Information supplied Block Start

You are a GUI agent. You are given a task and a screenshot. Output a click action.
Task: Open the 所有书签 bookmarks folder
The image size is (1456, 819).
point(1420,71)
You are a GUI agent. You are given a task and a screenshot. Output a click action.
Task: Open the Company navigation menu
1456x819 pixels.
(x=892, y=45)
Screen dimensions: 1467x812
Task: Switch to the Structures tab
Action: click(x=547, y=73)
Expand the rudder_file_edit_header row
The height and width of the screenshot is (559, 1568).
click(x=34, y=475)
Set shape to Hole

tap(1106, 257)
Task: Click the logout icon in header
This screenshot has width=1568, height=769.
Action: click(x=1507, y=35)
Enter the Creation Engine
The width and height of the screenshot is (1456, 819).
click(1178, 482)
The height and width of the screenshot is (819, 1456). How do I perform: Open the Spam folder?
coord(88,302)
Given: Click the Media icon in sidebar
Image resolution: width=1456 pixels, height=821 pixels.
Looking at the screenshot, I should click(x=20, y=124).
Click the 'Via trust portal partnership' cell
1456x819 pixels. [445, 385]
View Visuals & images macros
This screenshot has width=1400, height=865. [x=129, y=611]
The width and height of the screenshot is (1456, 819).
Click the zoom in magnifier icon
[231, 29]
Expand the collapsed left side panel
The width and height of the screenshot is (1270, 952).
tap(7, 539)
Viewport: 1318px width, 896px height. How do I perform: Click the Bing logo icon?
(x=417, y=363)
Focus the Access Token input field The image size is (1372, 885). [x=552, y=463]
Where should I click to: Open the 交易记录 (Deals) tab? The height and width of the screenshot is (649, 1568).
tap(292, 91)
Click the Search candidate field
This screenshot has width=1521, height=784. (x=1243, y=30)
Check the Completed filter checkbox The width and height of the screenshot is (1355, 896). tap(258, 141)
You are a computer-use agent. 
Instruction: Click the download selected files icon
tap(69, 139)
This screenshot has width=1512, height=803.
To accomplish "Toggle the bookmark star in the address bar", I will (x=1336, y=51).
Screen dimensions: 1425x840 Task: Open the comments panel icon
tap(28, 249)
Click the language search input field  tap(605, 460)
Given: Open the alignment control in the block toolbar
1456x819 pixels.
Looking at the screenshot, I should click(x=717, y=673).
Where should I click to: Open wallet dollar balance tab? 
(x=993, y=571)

Information supplied Block End

Starting at the first entry and ending at the last, reproduce each one exactly.

* Solution *
You are a GUI agent. You are given a task and a screenshot. Output a click action.
Task: Open the 所有书签 bookmarks folder
The image size is (1456, 819).
point(1420,71)
You are a GUI agent. You are given a task and a screenshot. Output a click action.
Task: Open the Company navigation menu
1456x819 pixels.
(x=892, y=45)
Screen dimensions: 1467x812
Task: Switch to the Structures tab
Action: click(x=547, y=73)
Expand the rudder_file_edit_header row
The height and width of the screenshot is (559, 1568).
click(x=34, y=475)
Set shape to Hole

tap(1106, 257)
Task: Click the logout icon in header
This screenshot has width=1568, height=769.
Action: click(x=1507, y=35)
Enter the Creation Engine
The width and height of the screenshot is (1456, 819).
click(1178, 482)
The height and width of the screenshot is (819, 1456). How do I perform: Open the Spam folder?
coord(88,302)
Given: Click the Media icon in sidebar
Image resolution: width=1456 pixels, height=821 pixels.
Looking at the screenshot, I should click(x=20, y=124).
Click the 'Via trust portal partnership' cell
1456x819 pixels. [445, 385]
View Visuals & images macros
This screenshot has width=1400, height=865. [x=129, y=611]
The width and height of the screenshot is (1456, 819).
Click the zoom in magnifier icon
[231, 29]
Expand the collapsed left side panel
The width and height of the screenshot is (1270, 952).
tap(7, 539)
Viewport: 1318px width, 896px height. How do I perform: Click the Bing logo icon?
(x=417, y=363)
Focus the Access Token input field The image size is (1372, 885). [x=552, y=463]
Where should I click to: Open the 交易记录 (Deals) tab? The height and width of the screenshot is (649, 1568).
tap(292, 91)
Click the Search candidate field
This screenshot has width=1521, height=784. (x=1243, y=30)
Check the Completed filter checkbox The width and height of the screenshot is (1355, 896). tap(258, 141)
You are a computer-use agent. 
Instruction: Click the download selected files icon
tap(69, 139)
This screenshot has width=1512, height=803.
To accomplish "Toggle the bookmark star in the address bar", I will (x=1336, y=51).
Screen dimensions: 1425x840 Task: Open the comments panel icon
tap(28, 249)
Click the language search input field  tap(605, 460)
Given: Open the alignment control in the block toolbar
1456x819 pixels.
Looking at the screenshot, I should click(x=717, y=673).
Where should I click to: Open wallet dollar balance tab? 
(x=993, y=571)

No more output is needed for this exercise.